Bug 1652784 - Failed Controller node is not getting removed from nova and stack deployment fails.
Summary: Failed Controller node is not getting removed from nova and stack deployment ...
Keywords:
Status: CLOSED DUPLICATE of bug 1313885
Alias: None
Product: Red Hat OpenStack
Classification: Red Hat
Component: rhosp-director
Version: 12.0 (Pike)
Hardware: Unspecified
OS: Linux
urgent
urgent
Target Milestone: ---
: ---
Assignee: RHOS Maint
QA Contact: Gurenko Alex
URL:
Whiteboard:
Depends On:
Blocks:
TreeView+ depends on / blocked
 
Reported: 2018-11-23 02:32 UTC by rohit londhe
Modified: 2022-03-13 17:07 UTC (History)
15 users (show)

Fixed In Version:
Doc Type: If docs needed, set a value
Doc Text:
Clone Of:
Environment:
Last Closed: 2018-11-28 12:18:52 UTC
Target Upstream Version:
Embargoed:


Attachments (Terms of Use)


Links
System ID Private Priority Status Summary Last Updated
Red Hat Issue Tracker OSP-13864 0 None None None 2022-03-13 17:07:44 UTC

Description rohit londhe 2018-11-23 02:32:02 UTC
Description of problem:

While replacing the controller node, the deployment either goes in nova error state, or deployment is failing that the ctrl-0 cannot be de-register or timeout.

Version-Release number of selected component (if applicable):

openstack-nova-api-16.0.2-3.el7ost.noarch                   
openstack-nova-common-16.0.2-3.el7ost.noarch                
openstack-nova-compute-16.0.2-3.el7ost.noarch                
openstack-nova-conductor-16.0.2-3.el7ost.noarch                
openstack-nova-console-16.0.2-3.el7ost.noarch                
openstack-nova-migration-16.0.2-3.el7ost.noarch             
openstack-nova-novncproxy-16.0.2-3.el7ost.noarch            
openstack-nova-placement-api-16.0.2-3.el7ost.noarch         
openstack-nova-scheduler-16.0.2-3.el7ost.noarch             
puppet-nova-11.4.0-2.el7ost.noarch                          
python-nova-16.0.2-3.el7ost.noarch                          
python-novaclient-9.1.1-1.el7ost.noarch    

How reproducible:
100%

Steps to Reproduce:

We are following documented procedure.

https://access.redhat.com/documentation/en-us/red_hat_openstack_platform/12/html/director_installation_and_usage/sect-scaling_the_overcloud#sect-Replacing_Controller_Nodes. 

Actual results:
The deployment is failing with Nova getting into an error state, or deployment is failing that the ctrl-0 cannot be de-register or its getting timeout.

Expected results:

controller node should get replaced successfully.

Additional info:

We are following a documented[1] procedure for replacing a crashed controller node.

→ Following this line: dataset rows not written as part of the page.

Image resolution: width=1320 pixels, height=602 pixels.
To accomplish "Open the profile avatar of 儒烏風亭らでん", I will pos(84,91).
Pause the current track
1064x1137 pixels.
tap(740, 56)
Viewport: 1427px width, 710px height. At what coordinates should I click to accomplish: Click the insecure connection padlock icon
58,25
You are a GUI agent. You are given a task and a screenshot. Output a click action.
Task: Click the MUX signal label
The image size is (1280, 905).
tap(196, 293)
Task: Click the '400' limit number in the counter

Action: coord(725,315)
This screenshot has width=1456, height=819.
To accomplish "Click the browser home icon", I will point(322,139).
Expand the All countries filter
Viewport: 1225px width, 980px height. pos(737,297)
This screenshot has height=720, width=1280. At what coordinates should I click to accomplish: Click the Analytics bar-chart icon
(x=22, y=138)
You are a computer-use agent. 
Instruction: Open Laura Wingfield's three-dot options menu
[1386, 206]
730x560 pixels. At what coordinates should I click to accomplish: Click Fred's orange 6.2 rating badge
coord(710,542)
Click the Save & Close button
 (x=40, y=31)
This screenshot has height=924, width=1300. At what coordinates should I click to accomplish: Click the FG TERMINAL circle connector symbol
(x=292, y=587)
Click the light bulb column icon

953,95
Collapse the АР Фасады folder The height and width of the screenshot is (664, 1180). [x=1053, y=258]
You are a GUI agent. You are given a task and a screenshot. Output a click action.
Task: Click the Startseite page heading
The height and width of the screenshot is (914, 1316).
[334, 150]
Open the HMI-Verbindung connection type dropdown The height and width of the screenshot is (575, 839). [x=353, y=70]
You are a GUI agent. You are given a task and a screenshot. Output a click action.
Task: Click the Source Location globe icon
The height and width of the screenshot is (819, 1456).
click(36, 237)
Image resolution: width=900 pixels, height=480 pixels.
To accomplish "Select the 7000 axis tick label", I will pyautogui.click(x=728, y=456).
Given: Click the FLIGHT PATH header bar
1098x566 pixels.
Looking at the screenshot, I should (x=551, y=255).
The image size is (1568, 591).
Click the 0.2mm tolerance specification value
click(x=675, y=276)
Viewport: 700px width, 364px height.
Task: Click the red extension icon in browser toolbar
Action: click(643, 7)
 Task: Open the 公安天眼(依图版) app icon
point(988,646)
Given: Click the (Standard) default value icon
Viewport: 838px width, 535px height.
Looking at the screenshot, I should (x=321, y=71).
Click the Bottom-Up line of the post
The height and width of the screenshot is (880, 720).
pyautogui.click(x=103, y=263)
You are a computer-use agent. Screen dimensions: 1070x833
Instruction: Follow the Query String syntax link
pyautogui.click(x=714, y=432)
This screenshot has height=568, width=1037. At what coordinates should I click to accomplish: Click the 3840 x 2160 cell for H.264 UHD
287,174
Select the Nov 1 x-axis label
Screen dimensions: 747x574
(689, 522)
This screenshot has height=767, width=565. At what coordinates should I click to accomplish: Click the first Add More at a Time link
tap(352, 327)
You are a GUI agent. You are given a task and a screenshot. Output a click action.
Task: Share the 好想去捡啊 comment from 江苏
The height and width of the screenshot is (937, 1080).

Simulate the same on lab (using - dd if=/dev/zero of=/dev/vda bs=8M) but the documented procedure is NOT working.

When the controller has crashed the deployment either goes in:

-Nova error state
-the controller is not able to de-register
-Timeout.

Please see below the behavior when the controller is crashed and not reachable: 

In this case, the stack will fail when trying to deregister the failed node. This will eventually time out and an update will fail. 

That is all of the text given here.